Том 4

В критике «Соборяне» получили различную оценку, хотя представители всех направлений политической мысли почти единодушно высоко оценили образ Савелия Туберозова и его дневник. Газеты реакционного направления «Русский мир», «Гражданин», журнал «Руководство для сельских пастырей» (Киев) писали о том, что Лескову удалось создать новый общественный тип. Анонимный автор «Обзора текущей литературы» в «Русском мире» писал: «Поп Савелий, с его словно из камня иссеченной фигурой, непосредственным русским умом и русским чувством, так характерно отразившимся в его «демикотоновом» дневнике, принадлежит, конечно, к числу самых сильных типов, созданных русской литературой, это тип из категории вечных, то есть таких, которые независимо от всякой литературной моды никогда не забудутся» («Русский мир», 1872, № 116, 6 мая). Буренин (тогда либерал) выступил против таких, по его мнению, чрезмерных похвал Савелию Туберозову, считая, что в «Соборянах» нет образов, имеющих эпохальное значение. Однако и он высоко оценил художественные достоинства «Демикотоновой книги»: «Протопоп Туберозов лицо, удавшееся автору и изображенное довольно добросовестно. Особенно у г. Лескова вышел хорош дневник этого протопопа: по моему мнению, этот дневник есть лучшее произведение автора «Некуда», если только он его произведение, а не извлечен, хотя частично, из какого-либо настоящего дневника, писанного не для печати. Прошу г. Лескова не обижаться таким предположением: если оно несправедливо — я извиняюсь перед автором заранее, и он, кроме того, может утешаться тем, что ведь такое предположение есть лучшая похвала его авторскому искусству» («С.-Петербургские ведомости», 1872, № 162, 16 июня).

Антинигилистическую линию романа одобрили только «Русский мир» и «Руководство для сельских пастырей». Даже рецензент «Гражданина» отозвался о ней с возмущением: «… вторые лица… или совершенно бледны и бескровны, как весь персонаж уездных властей, или слишком готовы на все для автора, слишком марионетны, как межеумок Препотенский… или же совершенно невозможны и отвратительны, как так наз. нигилисты: мошенник Термосесов и Бизюкина; эти двое последних составляют величайший непоэтический грех нашего автора: это не только не типы, это даже не карикатуры… нет, это просто созданья какого-то кошмара» («Гражданин. Газета-журнал», 1872, № 4, 22 января).

• [СОХРАНЁННЫЕ ДАННЫЕ]:
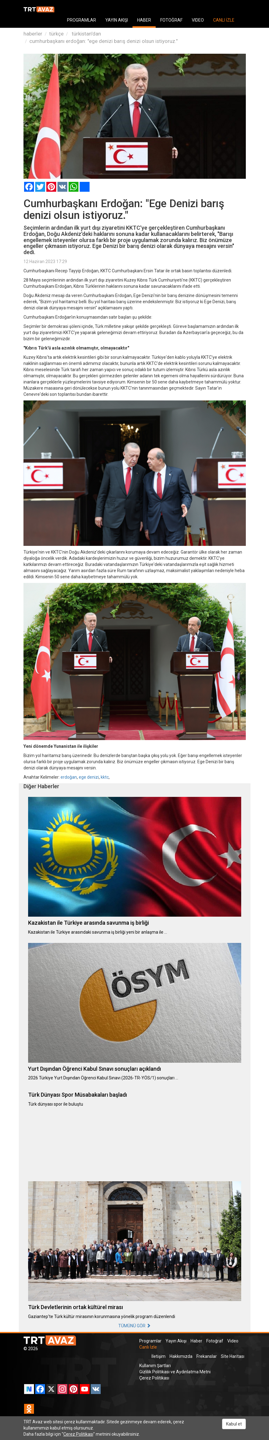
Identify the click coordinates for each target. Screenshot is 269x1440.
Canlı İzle (148, 1347)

• [ПИСЬМЕННОЕ ЗАДАНИЕ]: Воспроизведите без изменений фрагмент текста об откликах критики на «Соборян», который начинается со слов, содержащих «Антинигилистическую линию романа», и заканчивается словами «1872, № 4, 22 января).».

• [ОТВЕТ]:
Антинигилистическую линию романа одобрили только «Русский мир» и «Руководство для сельских пастырей». Даже рецензент «Гражданина» отозвался о ней с возмущением: «… вторые лица… или совершенно бледны и бескровны, как весь персонаж уездных властей, или слишком готовы на все для автора, слишком марионетны, как межеумок Препотенский… или же совершенно невозможны и отвратительны, как так наз. нигилисты: мошенник Термосесов и Бизюкина; эти двое последних составляют величайший непоэтический грех нашего автора: это не только не типы, это даже не карикатуры… нет, это просто созданья какого-то кошмара» («Гражданин. Газета-журнал», 1872, № 4, 22 января).